Stored items
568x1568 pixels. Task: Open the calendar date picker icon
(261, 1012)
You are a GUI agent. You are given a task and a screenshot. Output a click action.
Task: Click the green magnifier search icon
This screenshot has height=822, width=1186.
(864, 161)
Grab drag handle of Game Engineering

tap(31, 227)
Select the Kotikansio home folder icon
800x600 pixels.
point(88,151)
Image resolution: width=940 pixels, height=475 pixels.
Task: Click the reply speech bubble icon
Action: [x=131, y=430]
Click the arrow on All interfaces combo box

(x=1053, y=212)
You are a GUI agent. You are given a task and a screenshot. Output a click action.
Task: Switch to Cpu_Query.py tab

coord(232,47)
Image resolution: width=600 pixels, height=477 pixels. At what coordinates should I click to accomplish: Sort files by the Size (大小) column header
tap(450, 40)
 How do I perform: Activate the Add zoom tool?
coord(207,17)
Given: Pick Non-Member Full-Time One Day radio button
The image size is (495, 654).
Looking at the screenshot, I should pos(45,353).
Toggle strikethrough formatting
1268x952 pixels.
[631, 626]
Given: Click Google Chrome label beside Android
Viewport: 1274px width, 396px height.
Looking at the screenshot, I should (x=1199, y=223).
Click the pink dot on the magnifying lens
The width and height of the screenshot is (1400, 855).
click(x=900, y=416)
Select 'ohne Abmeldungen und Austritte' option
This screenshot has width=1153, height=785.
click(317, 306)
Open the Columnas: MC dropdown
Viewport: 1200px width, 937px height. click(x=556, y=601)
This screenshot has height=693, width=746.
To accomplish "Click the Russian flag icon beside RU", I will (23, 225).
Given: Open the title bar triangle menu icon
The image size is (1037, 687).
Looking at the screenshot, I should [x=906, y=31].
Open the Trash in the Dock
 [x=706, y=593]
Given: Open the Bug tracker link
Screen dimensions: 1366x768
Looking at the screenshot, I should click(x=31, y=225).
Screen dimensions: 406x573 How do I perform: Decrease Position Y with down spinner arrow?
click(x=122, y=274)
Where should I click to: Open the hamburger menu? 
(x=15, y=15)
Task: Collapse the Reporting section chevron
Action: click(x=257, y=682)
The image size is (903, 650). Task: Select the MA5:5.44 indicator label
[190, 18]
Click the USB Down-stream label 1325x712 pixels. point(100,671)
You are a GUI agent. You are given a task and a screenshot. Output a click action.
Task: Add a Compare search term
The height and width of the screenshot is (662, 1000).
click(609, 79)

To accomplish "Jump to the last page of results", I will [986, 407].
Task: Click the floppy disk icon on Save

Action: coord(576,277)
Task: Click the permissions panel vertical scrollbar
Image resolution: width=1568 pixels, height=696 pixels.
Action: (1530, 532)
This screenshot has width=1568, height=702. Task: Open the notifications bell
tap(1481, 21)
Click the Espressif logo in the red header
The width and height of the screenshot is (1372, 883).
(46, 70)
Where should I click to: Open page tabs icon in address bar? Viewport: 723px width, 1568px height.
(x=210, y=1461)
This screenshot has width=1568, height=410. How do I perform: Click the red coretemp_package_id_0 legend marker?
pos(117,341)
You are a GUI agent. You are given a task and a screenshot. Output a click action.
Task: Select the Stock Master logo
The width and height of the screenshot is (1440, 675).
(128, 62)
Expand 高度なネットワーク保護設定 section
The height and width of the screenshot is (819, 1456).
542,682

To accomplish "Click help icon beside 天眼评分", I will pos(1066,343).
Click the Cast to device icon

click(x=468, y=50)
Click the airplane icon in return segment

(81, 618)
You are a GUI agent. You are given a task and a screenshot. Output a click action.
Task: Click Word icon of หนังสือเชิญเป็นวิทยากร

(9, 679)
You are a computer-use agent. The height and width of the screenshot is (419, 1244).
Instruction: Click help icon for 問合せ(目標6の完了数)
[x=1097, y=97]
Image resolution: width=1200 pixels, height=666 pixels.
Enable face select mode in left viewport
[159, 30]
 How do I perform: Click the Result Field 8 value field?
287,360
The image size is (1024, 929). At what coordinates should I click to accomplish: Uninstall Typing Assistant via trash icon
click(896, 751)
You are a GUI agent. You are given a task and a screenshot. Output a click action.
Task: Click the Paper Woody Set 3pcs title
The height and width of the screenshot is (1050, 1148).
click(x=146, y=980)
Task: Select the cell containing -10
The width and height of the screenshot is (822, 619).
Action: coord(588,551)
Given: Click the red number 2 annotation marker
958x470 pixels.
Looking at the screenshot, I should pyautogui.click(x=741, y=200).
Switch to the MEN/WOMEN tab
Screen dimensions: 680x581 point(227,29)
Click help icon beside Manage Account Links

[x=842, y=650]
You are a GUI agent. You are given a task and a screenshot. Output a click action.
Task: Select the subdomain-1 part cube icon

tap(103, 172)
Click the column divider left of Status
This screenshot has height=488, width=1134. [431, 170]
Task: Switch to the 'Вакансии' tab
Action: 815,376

Task requirements: Exactly as they appear above, output the lines of the data from the first through the one that contains "Click the USB", and only those lines.

Worked solution:
568x1568 pixels. Task: Open the calendar date picker icon
(261, 1012)
You are a GUI agent. You are given a task and a screenshot. Output a click action.
Task: Click the green magnifier search icon
This screenshot has height=822, width=1186.
(864, 161)
Grab drag handle of Game Engineering

tap(31, 227)
Select the Kotikansio home folder icon
800x600 pixels.
point(88,151)
Image resolution: width=940 pixels, height=475 pixels.
Task: Click the reply speech bubble icon
Action: [x=131, y=430]
Click the arrow on All interfaces combo box

(x=1053, y=212)
You are a GUI agent. You are given a task and a screenshot. Output a click action.
Task: Switch to Cpu_Query.py tab

coord(232,47)
Image resolution: width=600 pixels, height=477 pixels. At what coordinates should I click to accomplish: Sort files by the Size (大小) column header
tap(450, 40)
 How do I perform: Activate the Add zoom tool?
coord(207,17)
Given: Pick Non-Member Full-Time One Day radio button
The image size is (495, 654).
Looking at the screenshot, I should pos(45,353).
Toggle strikethrough formatting
1268x952 pixels.
[631, 626]
Given: Click Google Chrome label beside Android
Viewport: 1274px width, 396px height.
Looking at the screenshot, I should (x=1199, y=223).
Click the pink dot on the magnifying lens
The width and height of the screenshot is (1400, 855).
click(x=900, y=416)
Select 'ohne Abmeldungen und Austritte' option
This screenshot has width=1153, height=785.
click(317, 306)
Open the Columnas: MC dropdown
Viewport: 1200px width, 937px height. click(x=556, y=601)
This screenshot has height=693, width=746.
To accomplish "Click the Russian flag icon beside RU", I will (23, 225).
Given: Open the title bar triangle menu icon
The image size is (1037, 687).
Looking at the screenshot, I should [x=906, y=31].
Open the Trash in the Dock
 [x=706, y=593]
Given: Open the Bug tracker link
Screen dimensions: 1366x768
Looking at the screenshot, I should click(x=31, y=225).
Screen dimensions: 406x573 How do I perform: Decrease Position Y with down spinner arrow?
click(x=122, y=274)
Where should I click to: Open the hamburger menu? 
(x=15, y=15)
Task: Collapse the Reporting section chevron
Action: click(x=257, y=682)
The image size is (903, 650). Task: Select the MA5:5.44 indicator label
[190, 18]
Click the USB Down-stream label 1325x712 pixels. point(100,671)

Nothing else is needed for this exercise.